_WHAT YOU SHOULD DO_.
All that is needed is an exact repetition of the lines from the one containing "The image size is (1390, 868)." through the final line of the material, without pictures.

_SUPPLIED RECORDS_.
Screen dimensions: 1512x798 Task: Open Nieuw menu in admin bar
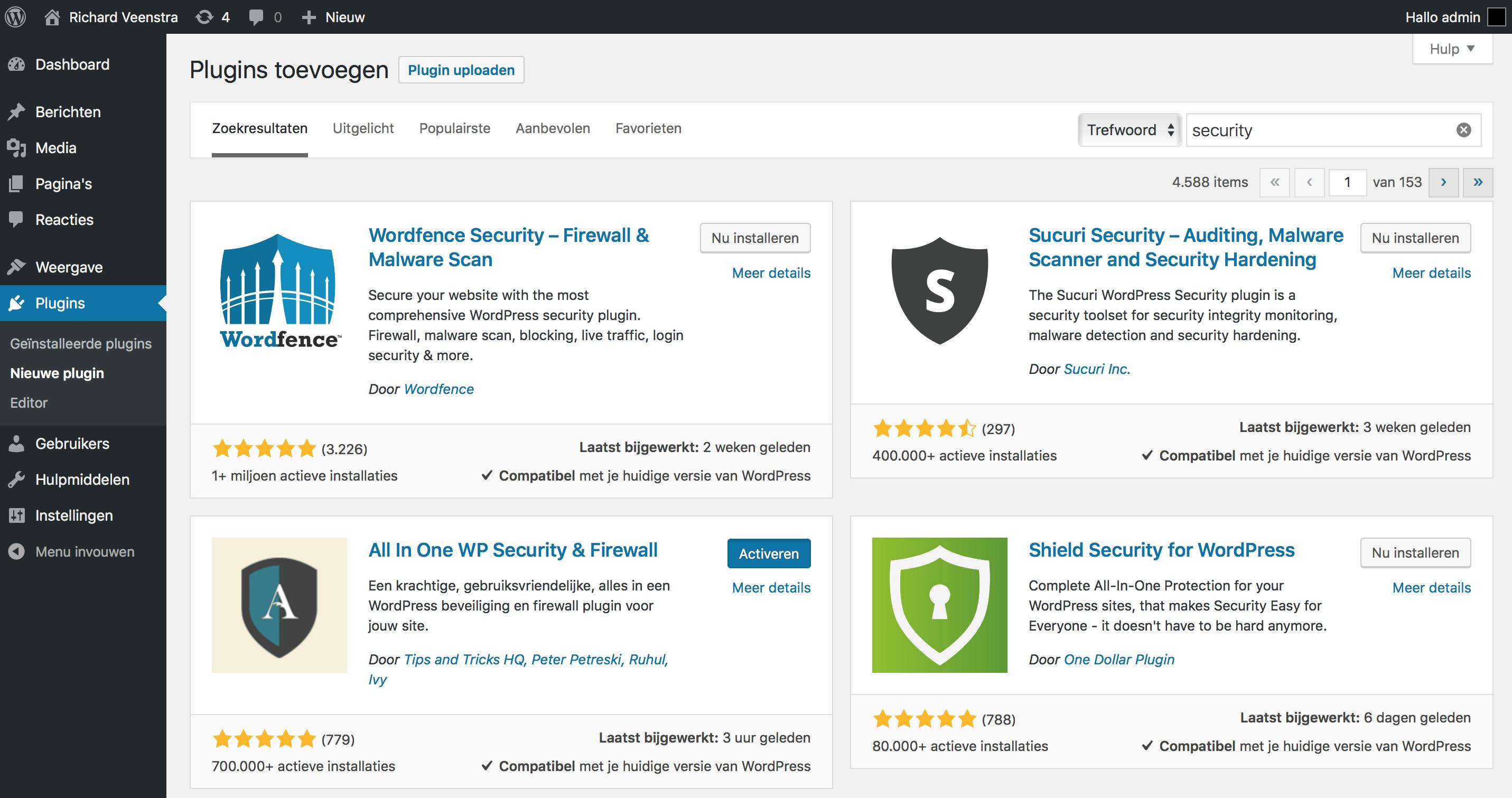[333, 17]
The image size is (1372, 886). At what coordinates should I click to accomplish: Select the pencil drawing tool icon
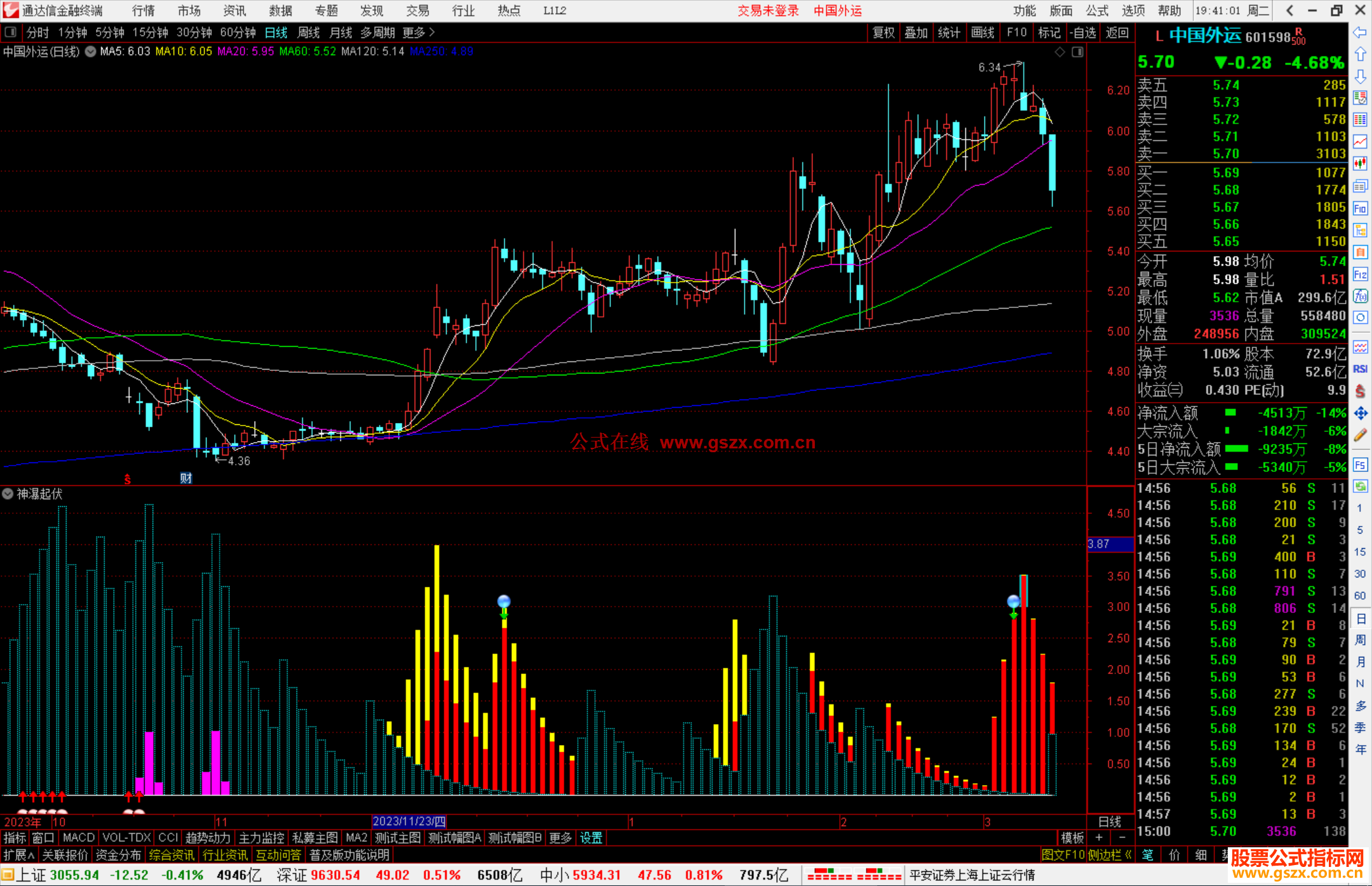(x=1360, y=436)
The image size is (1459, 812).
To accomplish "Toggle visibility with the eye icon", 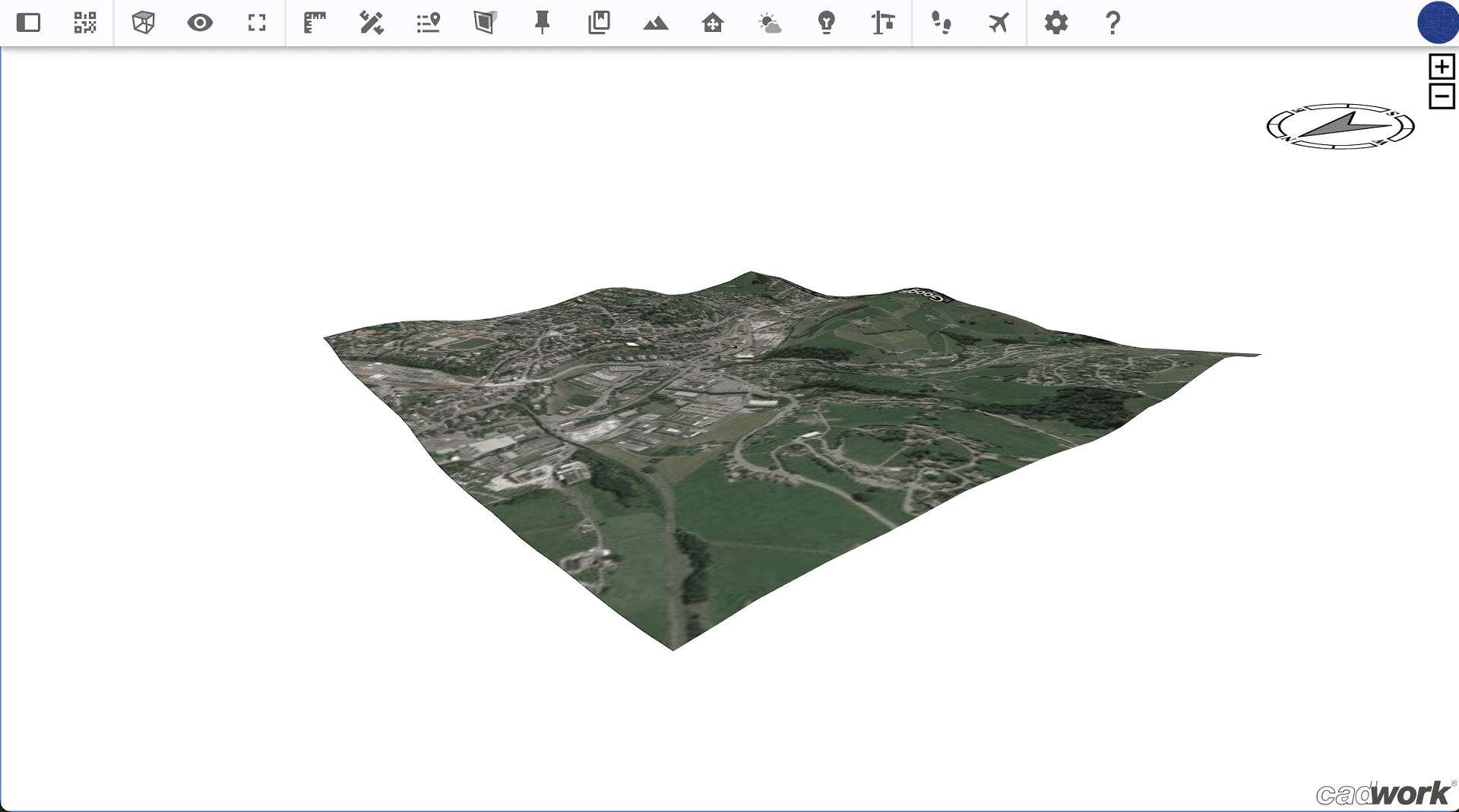I will pos(199,24).
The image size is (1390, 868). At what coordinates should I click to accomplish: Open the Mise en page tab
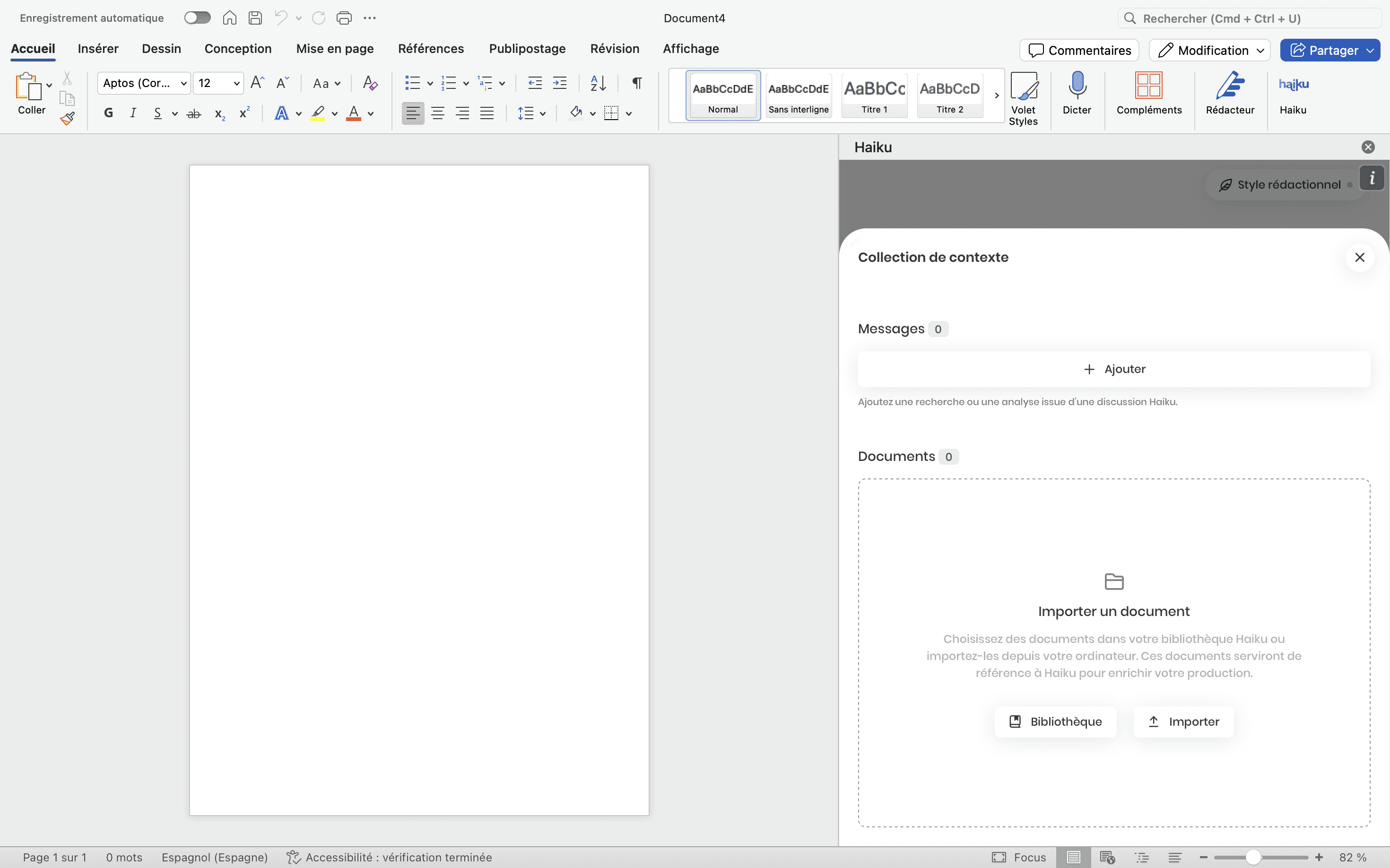(x=335, y=49)
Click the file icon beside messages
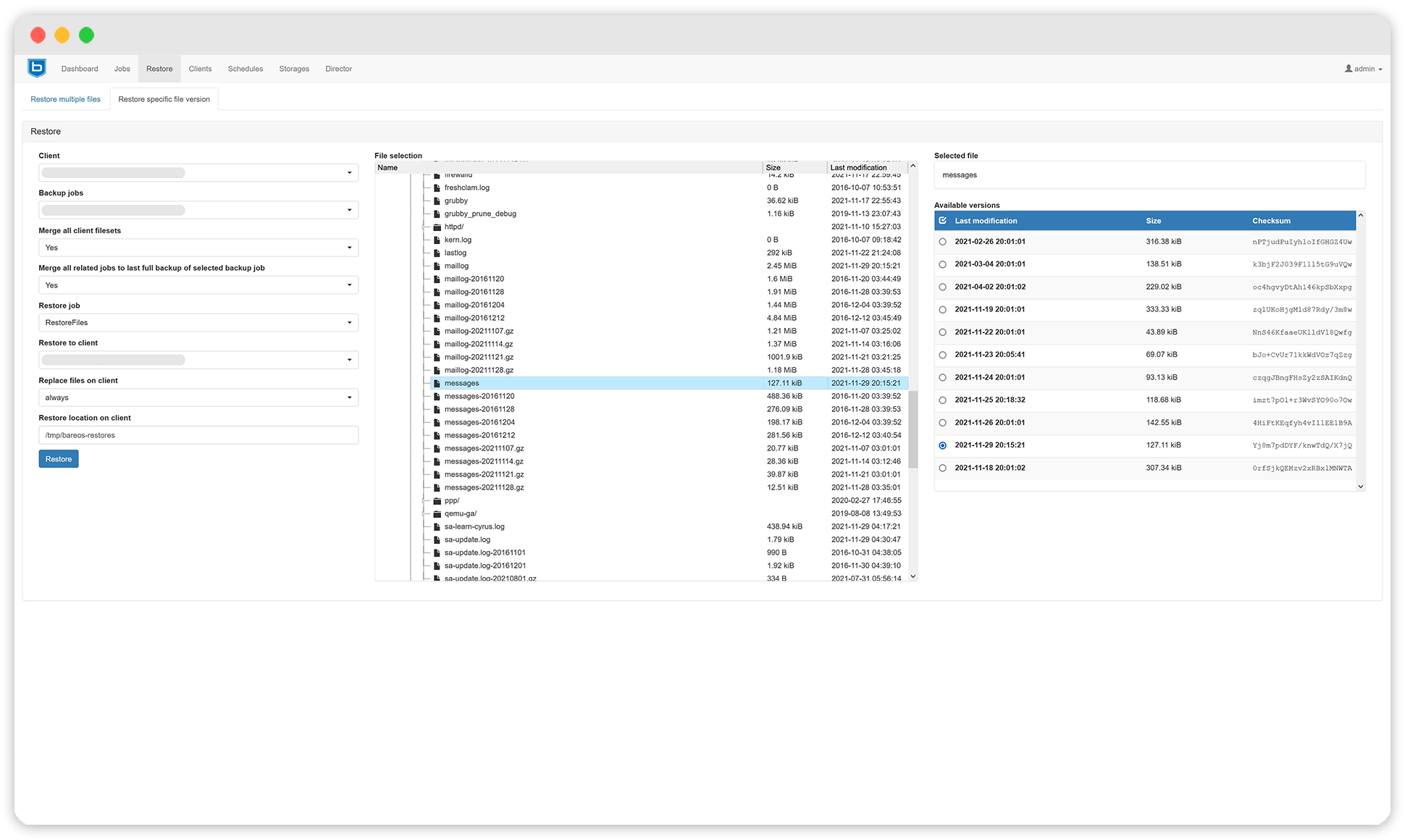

_TASK SOLUTION_.
The image size is (1390, 868). At what coordinates should I click to accomplish: Open the Mise en page tab
(x=335, y=49)
Click the file icon beside messages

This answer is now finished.